Growth is observed in the majority of the European Union. Labor productivity increases in 19 EU countries. The strongest rises are recorded in Luxembourg, Poland, and Estonia, with increases of 40%, 33%, and 31% respectively.
In eight EU countries, labor productivity decreases. The largest declines are seen in Croatia, followed by Portugal and Greece. In these countries, productivity is clearly lower than in 2024.
The remarkable increase has two direct causes. The real income of agricultural enterprises rises by 8.1%, while the amount of hired labor decreases by 1.0%. Together, these changes result in higher output per labor unit.
The sector also shows growth in monetary terms. The gross value added of agriculture in the European Union rises by 10.3% in 2025. This means the sector contributes more to the economy than a year earlier.

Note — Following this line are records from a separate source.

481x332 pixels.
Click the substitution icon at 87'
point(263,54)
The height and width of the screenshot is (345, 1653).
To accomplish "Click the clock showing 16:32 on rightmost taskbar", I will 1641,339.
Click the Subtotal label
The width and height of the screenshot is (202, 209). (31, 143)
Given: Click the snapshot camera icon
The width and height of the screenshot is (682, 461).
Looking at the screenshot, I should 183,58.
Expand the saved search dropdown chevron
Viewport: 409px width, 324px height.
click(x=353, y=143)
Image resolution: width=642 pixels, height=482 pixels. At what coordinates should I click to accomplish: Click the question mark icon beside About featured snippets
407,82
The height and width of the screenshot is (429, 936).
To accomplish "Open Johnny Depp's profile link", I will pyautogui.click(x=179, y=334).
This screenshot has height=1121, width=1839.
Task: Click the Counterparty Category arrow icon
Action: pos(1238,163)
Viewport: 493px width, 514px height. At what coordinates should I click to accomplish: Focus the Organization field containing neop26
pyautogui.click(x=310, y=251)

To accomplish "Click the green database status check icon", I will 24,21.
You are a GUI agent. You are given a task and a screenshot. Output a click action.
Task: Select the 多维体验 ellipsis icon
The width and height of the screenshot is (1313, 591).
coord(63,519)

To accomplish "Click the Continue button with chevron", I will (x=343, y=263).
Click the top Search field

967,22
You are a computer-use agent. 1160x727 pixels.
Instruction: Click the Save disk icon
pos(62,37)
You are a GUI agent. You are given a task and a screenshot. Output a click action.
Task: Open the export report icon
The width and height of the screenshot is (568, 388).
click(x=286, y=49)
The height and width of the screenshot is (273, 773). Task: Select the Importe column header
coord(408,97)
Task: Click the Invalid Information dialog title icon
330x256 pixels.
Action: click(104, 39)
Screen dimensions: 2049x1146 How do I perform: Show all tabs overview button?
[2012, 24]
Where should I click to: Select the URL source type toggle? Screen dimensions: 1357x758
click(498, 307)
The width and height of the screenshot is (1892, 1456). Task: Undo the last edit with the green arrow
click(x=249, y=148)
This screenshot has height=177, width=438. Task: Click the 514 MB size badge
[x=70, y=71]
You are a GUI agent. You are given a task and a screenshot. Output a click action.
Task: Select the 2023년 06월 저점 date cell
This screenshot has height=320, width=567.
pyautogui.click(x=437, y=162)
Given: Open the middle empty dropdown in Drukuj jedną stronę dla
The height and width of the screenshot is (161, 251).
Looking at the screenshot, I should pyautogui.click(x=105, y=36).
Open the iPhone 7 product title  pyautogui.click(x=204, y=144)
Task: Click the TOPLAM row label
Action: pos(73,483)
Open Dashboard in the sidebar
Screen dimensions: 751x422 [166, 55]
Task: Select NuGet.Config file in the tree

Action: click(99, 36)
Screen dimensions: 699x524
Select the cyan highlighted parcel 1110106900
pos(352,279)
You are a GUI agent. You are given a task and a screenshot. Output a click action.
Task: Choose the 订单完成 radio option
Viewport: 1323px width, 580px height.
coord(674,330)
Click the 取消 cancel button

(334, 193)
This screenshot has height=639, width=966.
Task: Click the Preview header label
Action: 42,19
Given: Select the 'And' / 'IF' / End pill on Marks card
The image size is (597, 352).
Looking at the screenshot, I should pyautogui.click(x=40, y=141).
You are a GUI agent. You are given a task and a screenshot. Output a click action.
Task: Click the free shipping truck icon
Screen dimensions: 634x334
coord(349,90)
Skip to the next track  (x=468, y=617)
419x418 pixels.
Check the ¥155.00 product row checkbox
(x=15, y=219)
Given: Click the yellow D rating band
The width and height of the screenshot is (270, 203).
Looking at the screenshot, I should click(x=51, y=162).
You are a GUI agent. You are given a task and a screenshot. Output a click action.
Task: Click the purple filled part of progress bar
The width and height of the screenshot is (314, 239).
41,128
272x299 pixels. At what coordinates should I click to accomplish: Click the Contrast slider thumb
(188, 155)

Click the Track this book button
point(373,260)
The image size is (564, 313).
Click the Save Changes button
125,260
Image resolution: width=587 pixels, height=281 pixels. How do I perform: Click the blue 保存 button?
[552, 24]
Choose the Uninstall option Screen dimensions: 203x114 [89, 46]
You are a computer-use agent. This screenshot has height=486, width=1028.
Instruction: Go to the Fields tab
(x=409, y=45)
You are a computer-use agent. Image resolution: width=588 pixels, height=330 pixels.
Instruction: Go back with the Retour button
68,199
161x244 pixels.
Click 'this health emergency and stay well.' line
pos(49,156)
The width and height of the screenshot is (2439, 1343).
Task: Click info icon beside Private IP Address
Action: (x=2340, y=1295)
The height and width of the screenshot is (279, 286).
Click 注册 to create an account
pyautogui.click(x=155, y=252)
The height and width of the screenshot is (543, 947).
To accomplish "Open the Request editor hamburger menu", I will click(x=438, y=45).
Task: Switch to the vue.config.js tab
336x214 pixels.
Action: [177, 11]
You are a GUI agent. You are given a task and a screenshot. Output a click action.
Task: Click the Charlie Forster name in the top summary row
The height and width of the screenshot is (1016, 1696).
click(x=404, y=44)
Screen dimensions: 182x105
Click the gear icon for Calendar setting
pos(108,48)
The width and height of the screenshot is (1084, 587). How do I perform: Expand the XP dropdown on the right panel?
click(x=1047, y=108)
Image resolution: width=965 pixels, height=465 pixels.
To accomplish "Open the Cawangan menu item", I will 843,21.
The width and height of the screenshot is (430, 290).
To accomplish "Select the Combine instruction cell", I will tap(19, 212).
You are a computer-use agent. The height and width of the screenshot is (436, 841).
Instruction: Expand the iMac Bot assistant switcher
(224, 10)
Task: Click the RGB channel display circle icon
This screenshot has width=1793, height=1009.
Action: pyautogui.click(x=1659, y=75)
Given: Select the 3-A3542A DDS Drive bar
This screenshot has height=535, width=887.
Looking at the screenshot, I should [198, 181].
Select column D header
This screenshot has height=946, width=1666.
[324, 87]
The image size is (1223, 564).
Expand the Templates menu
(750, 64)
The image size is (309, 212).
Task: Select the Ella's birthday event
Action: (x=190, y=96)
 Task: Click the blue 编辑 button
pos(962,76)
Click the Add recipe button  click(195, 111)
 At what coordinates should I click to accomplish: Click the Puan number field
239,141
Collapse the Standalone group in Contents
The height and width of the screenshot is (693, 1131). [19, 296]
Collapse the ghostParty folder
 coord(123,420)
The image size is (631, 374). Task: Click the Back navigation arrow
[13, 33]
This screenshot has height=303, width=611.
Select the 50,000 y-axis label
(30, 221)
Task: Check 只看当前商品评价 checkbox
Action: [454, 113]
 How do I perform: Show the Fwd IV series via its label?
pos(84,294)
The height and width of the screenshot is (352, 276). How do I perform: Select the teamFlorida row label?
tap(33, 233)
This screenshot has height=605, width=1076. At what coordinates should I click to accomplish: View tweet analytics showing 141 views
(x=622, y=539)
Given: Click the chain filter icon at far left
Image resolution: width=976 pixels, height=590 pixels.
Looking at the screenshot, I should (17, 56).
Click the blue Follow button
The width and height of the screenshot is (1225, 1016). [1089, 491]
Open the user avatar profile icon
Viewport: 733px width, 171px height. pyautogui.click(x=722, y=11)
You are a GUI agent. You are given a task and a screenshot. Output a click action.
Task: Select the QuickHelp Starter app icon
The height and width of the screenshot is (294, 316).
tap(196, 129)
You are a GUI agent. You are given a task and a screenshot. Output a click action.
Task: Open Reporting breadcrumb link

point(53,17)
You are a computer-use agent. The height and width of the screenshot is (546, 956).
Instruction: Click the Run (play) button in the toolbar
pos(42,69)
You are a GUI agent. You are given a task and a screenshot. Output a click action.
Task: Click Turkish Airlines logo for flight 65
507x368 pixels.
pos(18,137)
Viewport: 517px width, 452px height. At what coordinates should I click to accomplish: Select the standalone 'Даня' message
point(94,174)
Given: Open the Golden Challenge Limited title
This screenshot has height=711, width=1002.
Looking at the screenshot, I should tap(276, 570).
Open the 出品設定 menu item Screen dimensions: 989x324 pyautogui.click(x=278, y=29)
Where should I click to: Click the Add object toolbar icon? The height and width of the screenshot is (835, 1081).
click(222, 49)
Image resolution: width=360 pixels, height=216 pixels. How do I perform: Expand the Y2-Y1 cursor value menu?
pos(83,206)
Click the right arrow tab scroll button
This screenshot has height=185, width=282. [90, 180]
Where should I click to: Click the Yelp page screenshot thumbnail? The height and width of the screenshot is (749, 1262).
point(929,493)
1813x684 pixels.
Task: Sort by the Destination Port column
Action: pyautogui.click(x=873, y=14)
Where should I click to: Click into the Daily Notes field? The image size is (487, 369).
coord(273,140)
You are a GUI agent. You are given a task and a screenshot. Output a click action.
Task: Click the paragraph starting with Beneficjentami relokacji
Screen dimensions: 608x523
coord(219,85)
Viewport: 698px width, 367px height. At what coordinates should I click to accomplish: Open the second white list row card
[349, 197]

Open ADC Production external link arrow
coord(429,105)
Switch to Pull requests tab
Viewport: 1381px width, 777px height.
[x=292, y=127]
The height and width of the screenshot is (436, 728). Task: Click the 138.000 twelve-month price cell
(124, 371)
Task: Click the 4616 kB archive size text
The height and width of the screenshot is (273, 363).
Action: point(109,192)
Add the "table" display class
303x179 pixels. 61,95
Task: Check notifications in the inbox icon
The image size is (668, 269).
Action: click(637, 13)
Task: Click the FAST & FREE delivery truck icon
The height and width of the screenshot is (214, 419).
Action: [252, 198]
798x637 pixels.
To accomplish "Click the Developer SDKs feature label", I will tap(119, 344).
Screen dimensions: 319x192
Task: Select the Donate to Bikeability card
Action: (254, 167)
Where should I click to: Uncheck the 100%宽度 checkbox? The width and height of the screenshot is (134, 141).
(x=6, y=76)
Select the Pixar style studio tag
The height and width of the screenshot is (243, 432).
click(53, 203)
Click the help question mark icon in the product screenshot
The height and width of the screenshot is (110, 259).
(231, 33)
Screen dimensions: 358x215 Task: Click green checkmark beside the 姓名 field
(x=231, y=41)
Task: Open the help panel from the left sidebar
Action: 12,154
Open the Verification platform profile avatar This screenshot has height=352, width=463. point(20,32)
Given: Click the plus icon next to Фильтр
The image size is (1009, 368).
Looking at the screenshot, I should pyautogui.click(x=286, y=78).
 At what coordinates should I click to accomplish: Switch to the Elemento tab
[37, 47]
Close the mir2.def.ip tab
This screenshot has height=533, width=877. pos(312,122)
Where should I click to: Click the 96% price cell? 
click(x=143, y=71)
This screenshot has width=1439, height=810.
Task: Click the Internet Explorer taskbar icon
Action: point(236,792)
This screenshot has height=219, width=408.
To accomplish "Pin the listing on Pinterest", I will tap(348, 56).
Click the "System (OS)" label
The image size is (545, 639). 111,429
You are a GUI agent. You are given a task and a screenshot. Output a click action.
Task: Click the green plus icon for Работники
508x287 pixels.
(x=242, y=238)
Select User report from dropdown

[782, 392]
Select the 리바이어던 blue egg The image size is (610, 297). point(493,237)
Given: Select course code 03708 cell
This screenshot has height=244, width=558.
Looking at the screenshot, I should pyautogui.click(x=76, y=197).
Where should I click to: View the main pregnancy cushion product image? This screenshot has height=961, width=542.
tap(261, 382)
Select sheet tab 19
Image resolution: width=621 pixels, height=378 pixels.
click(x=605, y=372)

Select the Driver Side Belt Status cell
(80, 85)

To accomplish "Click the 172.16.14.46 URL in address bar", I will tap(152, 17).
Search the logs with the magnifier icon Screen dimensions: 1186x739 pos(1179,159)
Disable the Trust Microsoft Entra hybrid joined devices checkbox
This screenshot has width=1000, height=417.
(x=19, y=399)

The value of total agricultural production increased by 5.3% over the same period. At the same time, operational consumption, such as energy, animal feed, and other inputs, grows by 1.5%. Thus, output grows faster than costs.
Looking at a longer term, the picture becomes even clearer. In 2025, labor productivity in European agriculture is 49.4% higher than ten years ago. Since 2015, real income has risen by 20.8%, while labor input has fallen by 19.1%.
Labor productivity in EU agriculture does not measure the income of individual farmers or farm families. The figure reflects how much real income is generated per full-time labor unit, taking labor, capital, and land into account together.